2019, PG-13, 98 min. Directed by Ira Sachs. Starring Isabelle Huppert, Brendan Gleeson, Marisa Tomei, Greg Kinnear, Jérémie Renier, Sennia Nanua, Ariyon Bakare, Vinette Robinson, Pascal Greggory.
REVIEWED By Marc Savlov, Fri., Nov. 15, 2019
I don’t recall ordering a French-style multigenerational, intercontinental family reunion film set against the paradisiacal, oh so très belle backdrop of the Portuguese seaside city Sintra, but here it is. “Garçon, there’s a vaguely Éric Rohmer by way of Woody Allen fluttering of stale genre conventions in my soup. May I instead have the film de joie du jour with a side of light humor, s'il vous plaît? Non? Merde …”
Director Sachs has honed his craft through increasingly fascinating and intimately honest movies about relationships large and small. 2005’s Forty Shades of Blue won the Grand Jury Prize at that year’s Sundance Film Festival, and one of my favorite cinematic romances remains his sublime and sweet portrait of septuagenarian love under pressure, Love Is Strange. Alas, there’s nothing strange about Frankie, although cinematographer Rui Poças’ luxuriant long shots of this UNESCO World Heritage Site nestled in the craggy mountains and sultry forests of the Portuguese Riviera are visually sublime to a fault.
French national treasure Isabelle Huppert – who should in her own right be designated a UNESCO World Heritage Site – plays the titular Frankie (née Françoise) Crémont, a former film star and the exceedingly proud if not outright haughty matriarch of a sprawling family, all of whom have been summoned to Sintra for a long-overdue reunion. Frankie, it turns out, has cancer; the prognosis is terminal and thus this presumably final gathering of the tribe, black sheep and all.
There’s her doting current husband Jimmy (the always marvelous Gleeson), a man of vast appetites and boundless love for his spouse. He cannot bear to imagine a life post-Frankie, and Gleeson’s every movement and expression radiate the character's resigned, melancholy grief. Frankie’s previous husband Michel (Greggory, of Rohmer’s Pauline at the Beach) soon arrives with a male companion in tow, followed in short order by Ilene (Tomei), Frankie’s beloved hairstylist and confidant, who shows up with lovesick suitor Gary (Kinnear) by her side. Also arriving are son Paul (Renier), the aforementioned black sheep, and Frankie’s stepdaughter Sylvia (Robinson), her husband Ian (Bakare), and their daughter, Maya (Nanua of The Girl With All the Gifts), who, like Pauline, spends the majority of the movie at the sun-drenched beach, a veritable and literal breath of fresh air in a film that suffers from a surfeit of stagnation both emotional and storywise.
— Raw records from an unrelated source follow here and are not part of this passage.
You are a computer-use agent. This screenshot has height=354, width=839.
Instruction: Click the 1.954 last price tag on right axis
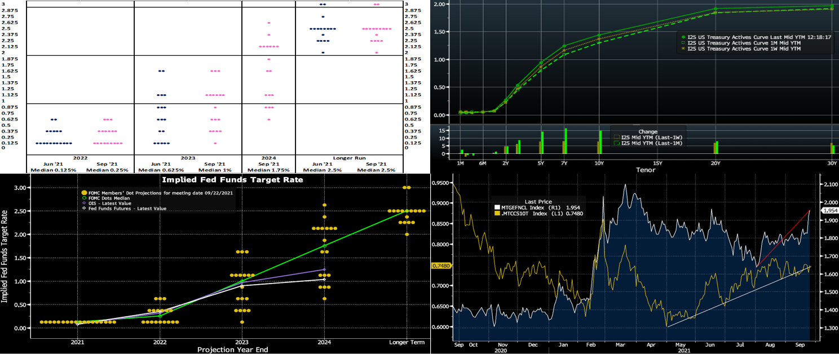point(828,210)
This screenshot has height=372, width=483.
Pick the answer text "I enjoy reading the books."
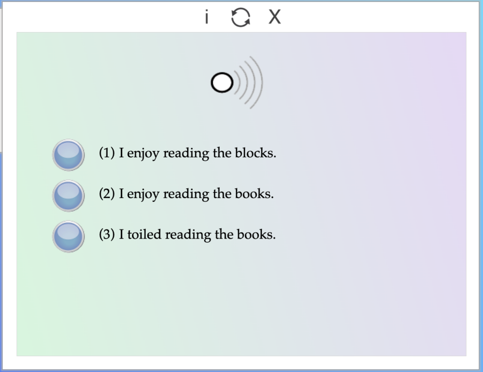(x=196, y=194)
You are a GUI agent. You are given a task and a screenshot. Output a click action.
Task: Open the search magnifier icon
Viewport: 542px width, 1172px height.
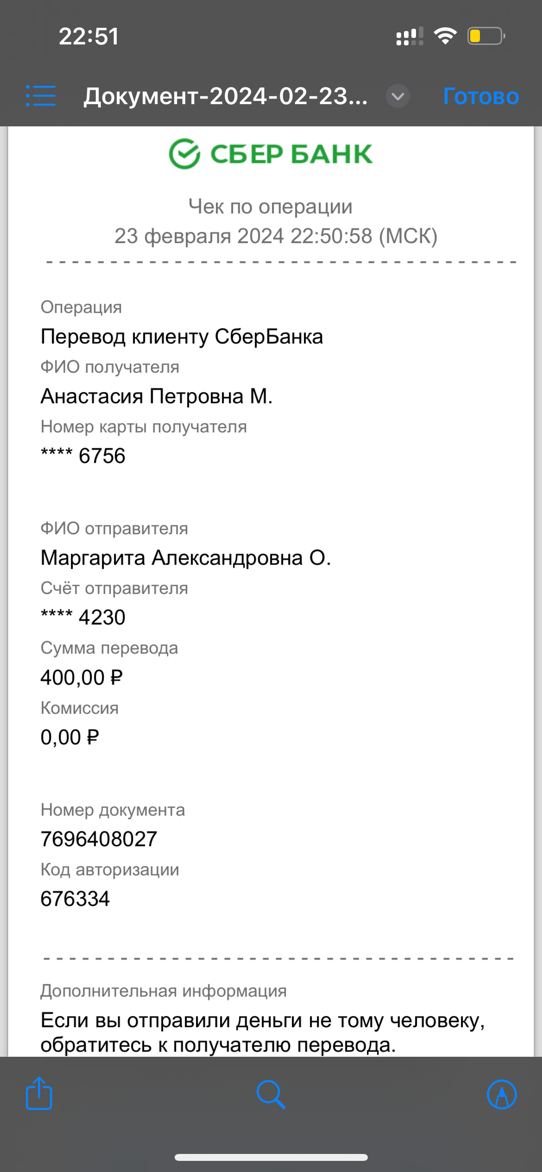[x=271, y=1094]
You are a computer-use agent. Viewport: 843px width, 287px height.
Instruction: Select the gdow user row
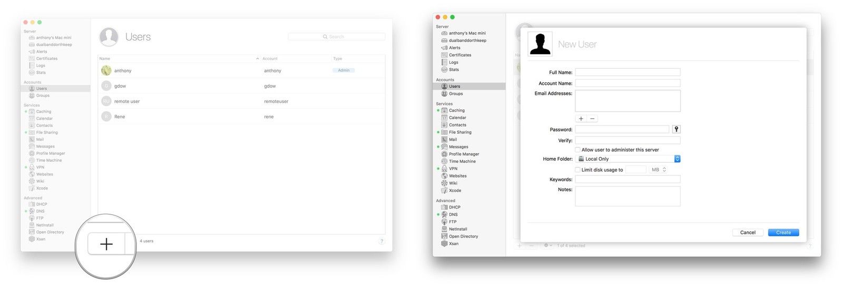click(x=241, y=86)

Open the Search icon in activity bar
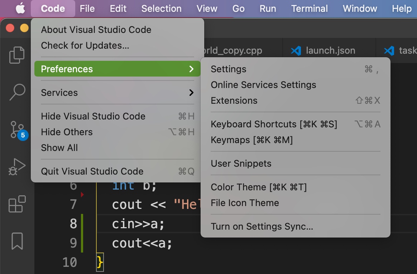(x=17, y=92)

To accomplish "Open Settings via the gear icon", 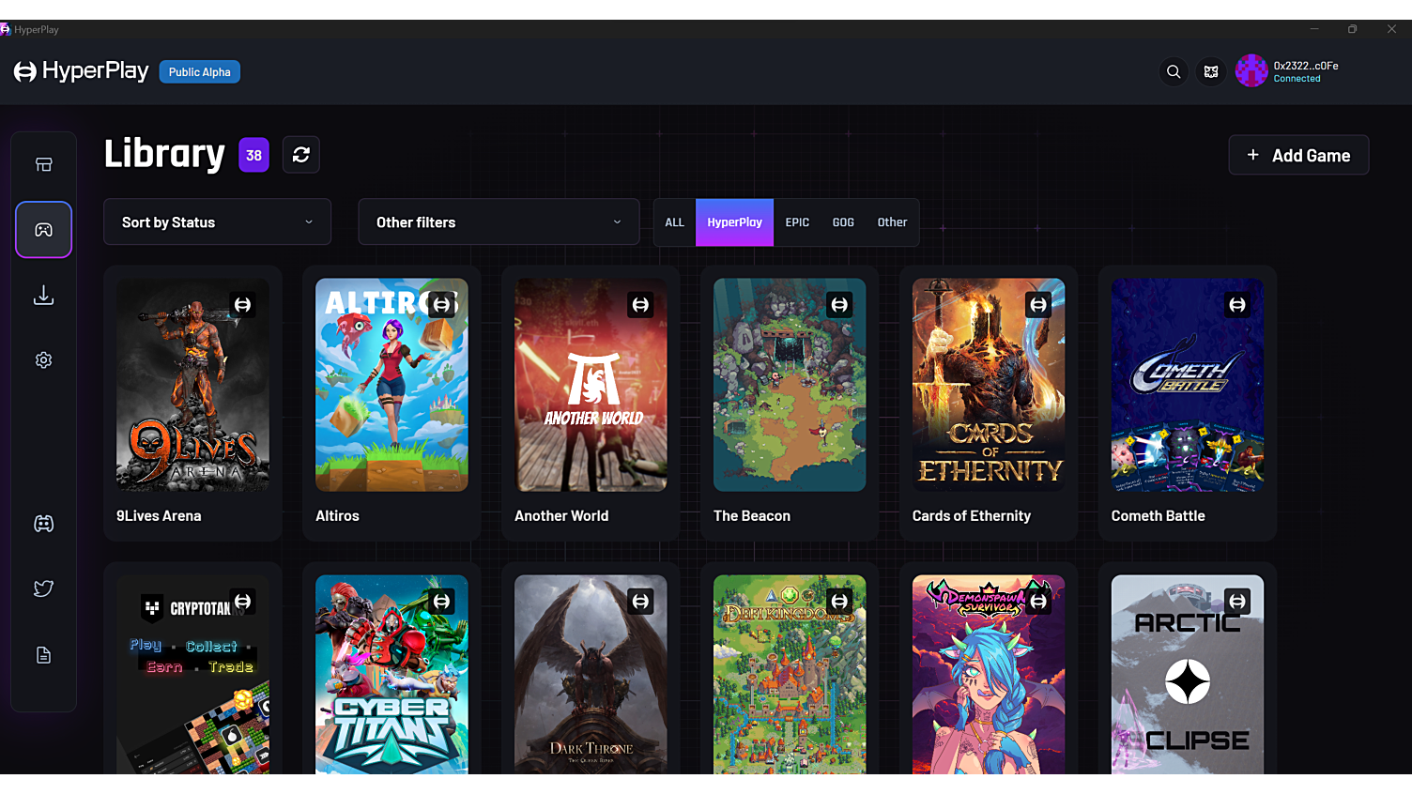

Many purportedly profound discussions occur and everybody and their brother/husband/best friend take long strolls through the forests, following ancient trails and even hoarier dramatic tropes as Dickon Hinchliffe’s score portends revelations that never seem to arrive. The ensemble cast is uniformly first-rate, but Sachs' moribund movie is a slog – all those scenes of Frankie’s friends and family wandering through the woods made my feet hurt. An authentically moving 10-minute-long denouement finds the assembled relations standing together yet apart atop a cliff overlooking the beach at Azenhas do Mar as the sun sets on both the fractious day and on Frankie’s life. It’s a gorgeous and affecting sequence, but it can’t make up for all the languidly yawn-inducing story that has preceded it.